MATERIALS PROVIDED —
Content starts
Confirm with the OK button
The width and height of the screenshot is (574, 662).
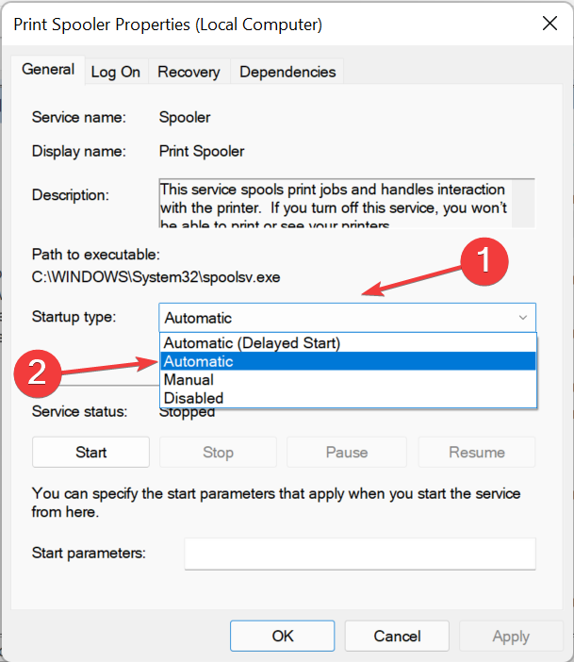[283, 636]

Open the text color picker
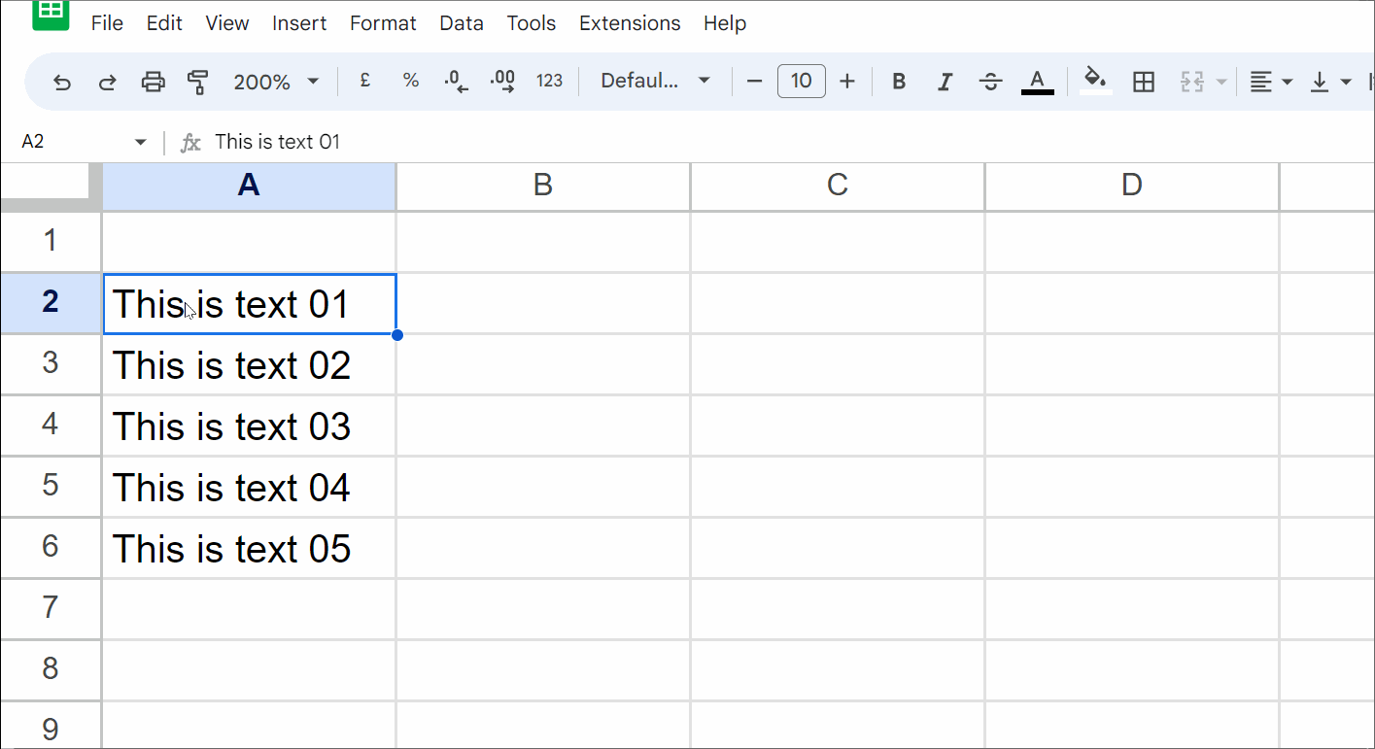pyautogui.click(x=1037, y=82)
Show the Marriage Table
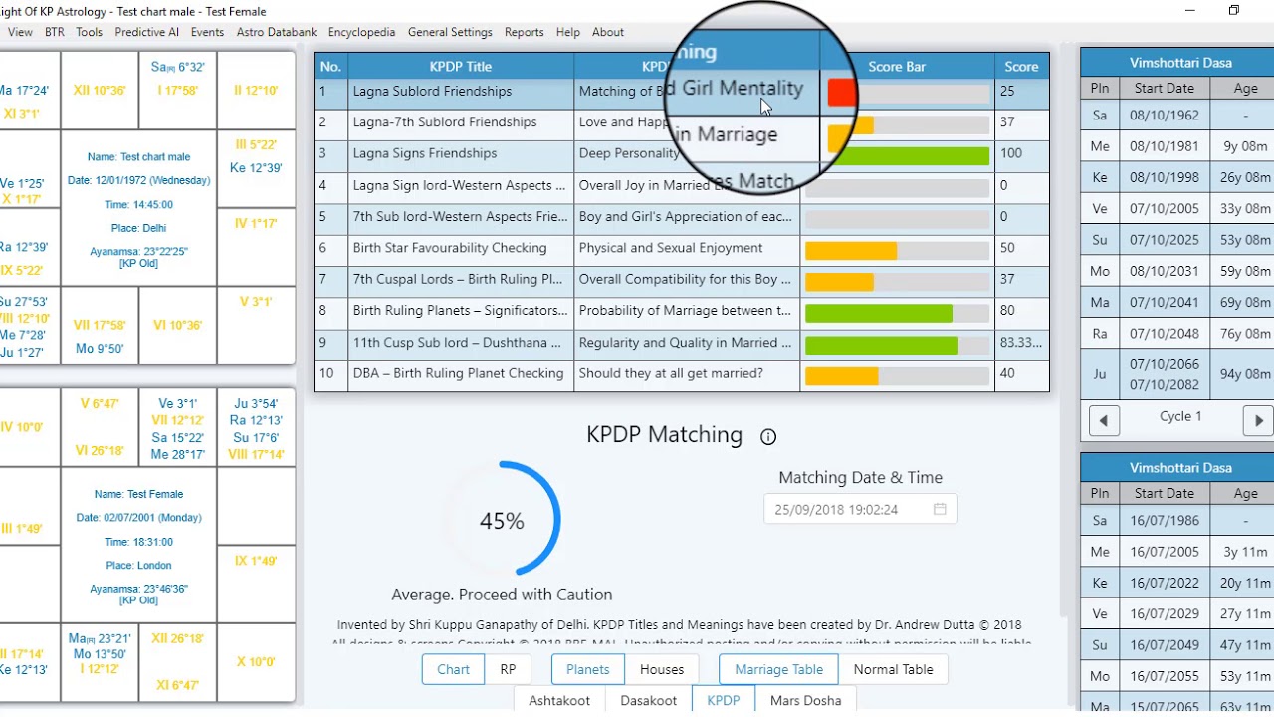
Content ends
YOUR INSTRUCTIONS — Give back an exact copy of only the lines from the one with "The width and" through the final line of the material, both included. Pictures do not belong in it.

EXERCISE SOLUTION —
The width and height of the screenshot is (574, 662).
[283, 636]

Open the text color picker
pyautogui.click(x=1037, y=82)
Show the Marriage Table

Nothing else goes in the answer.